Autre question sans réponse : la répartition inégale du virus dans le monde et dans certains lieux. « On a été très frappé au cours de cette pandémie par une hétérogénéité dans la propagation selon les territoires, note Anne-Claude Crémieux. On peut essayer d'analyser cette hétérogénéité, mais on a du mal à la prévoir. Est-ce que les facteurs climatiques jouent un rôle ? On ne sait pas, ni pourquoi certaines régions sont plus exposées que d'autres. »

Les scientifiques s'interrogent également sur le nombre réel de personnes contaminées par la Covid-19 depuis le début de l'épidémie. Entre les cas non reconnus et les personnes asymptomatiques, la proportion de personnes qui ont déjà été infectées est sans aucun doute beaucoup plus importante que ce qui est recensé actuellement.

La durée de l'immunité des personnes guéries ou vaccinées est également un sujet de préoccupation. Elle semble varier de personne à personne. Cette inconnue est un élément clé pour vaincre l'épidémie et retrouver une vie normale. Malheureusement, pour le moment, aucun schéma clair ne semble se dégager.

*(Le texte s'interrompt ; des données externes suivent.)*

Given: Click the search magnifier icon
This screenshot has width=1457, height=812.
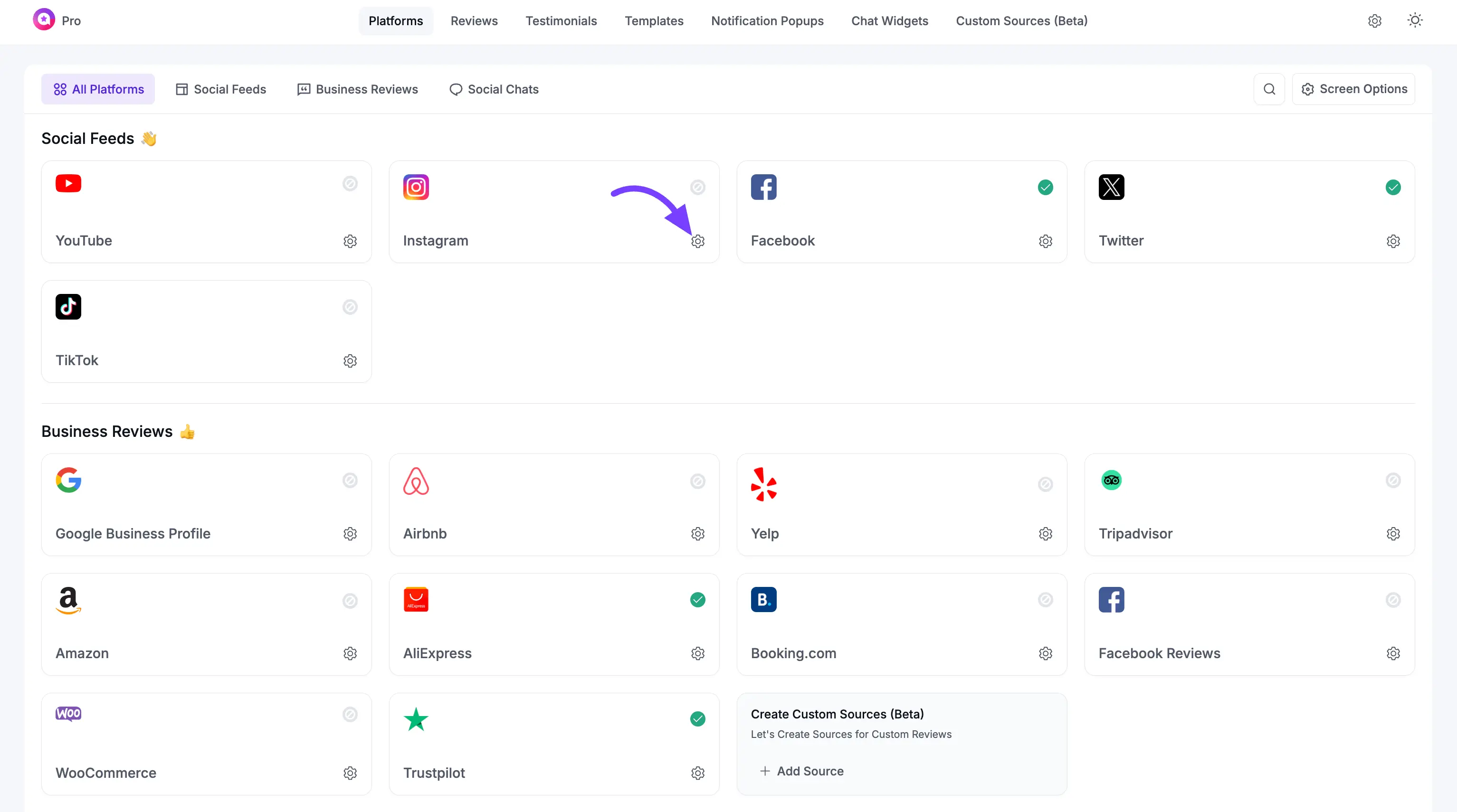Looking at the screenshot, I should 1269,89.
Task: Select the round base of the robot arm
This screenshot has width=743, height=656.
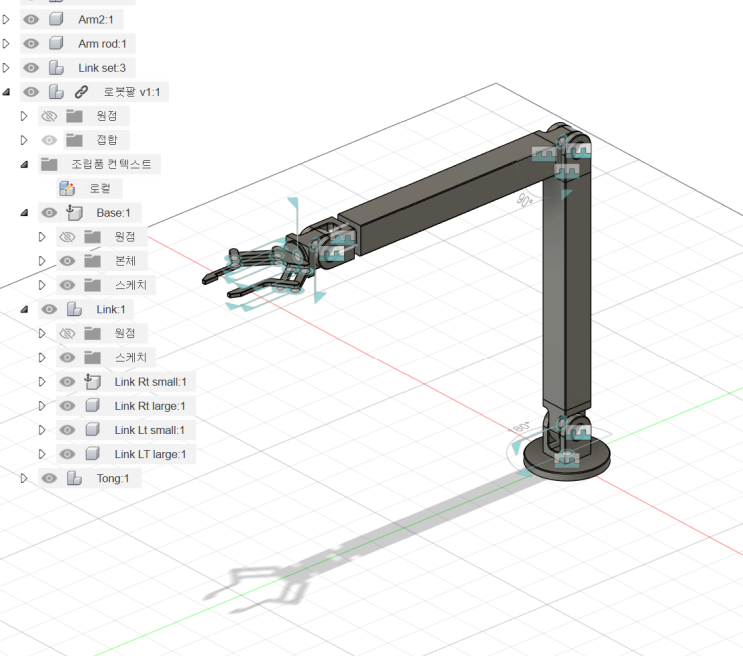Action: pyautogui.click(x=567, y=461)
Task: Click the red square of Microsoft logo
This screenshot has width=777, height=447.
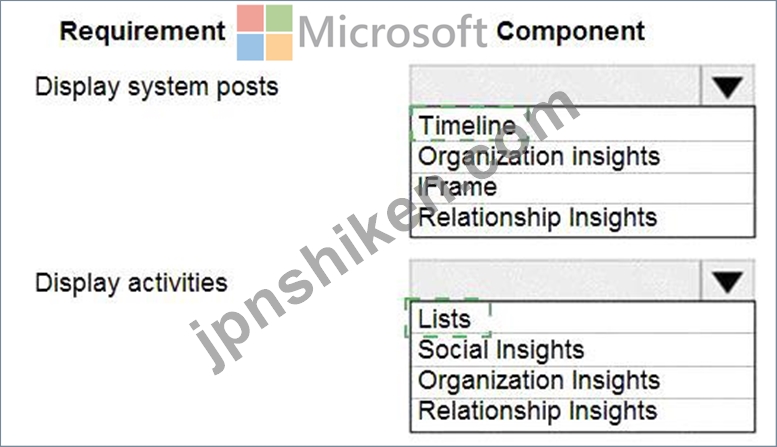Action: click(x=250, y=18)
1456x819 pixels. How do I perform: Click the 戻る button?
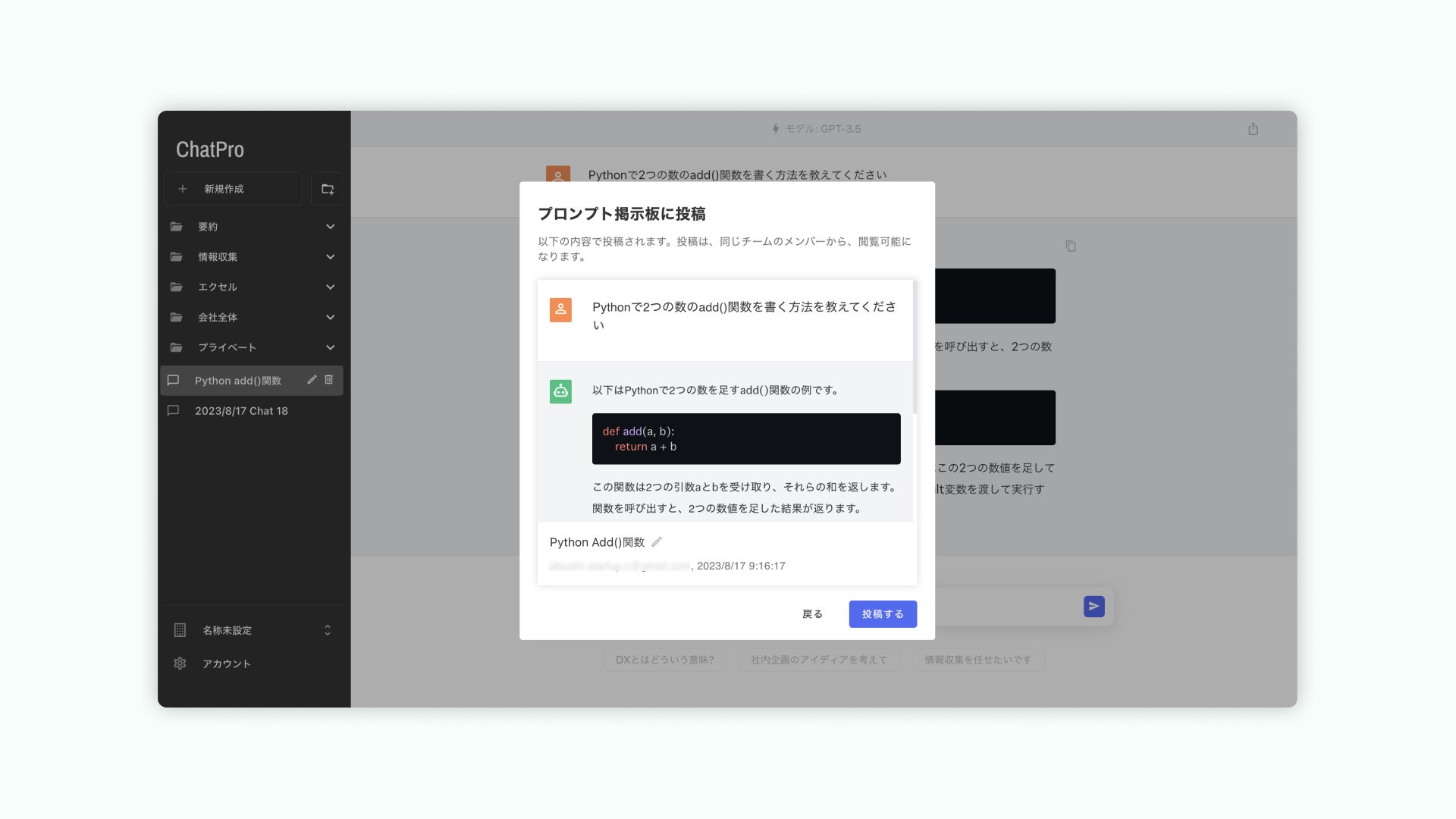click(812, 614)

Anne-Claude Crémeux s'interroge sur l'avenir : « On sait que le vaccin va permettre une diminution de la circulation du virus. Mais est-ce qu'on va vers une circulation virale à bas bruit ou vers un zéro Covid, avec suppression du virus ? »

Olivier Schwartz renchérit : « Toute épidémie a vocation à s'éteindre, mais on ne sait pas quandLorsqu'une certaine immunité aura été atteinte par le vaccin, va-t-il y avoir encore des vagues, des vaguelettes ? On l'ignore. »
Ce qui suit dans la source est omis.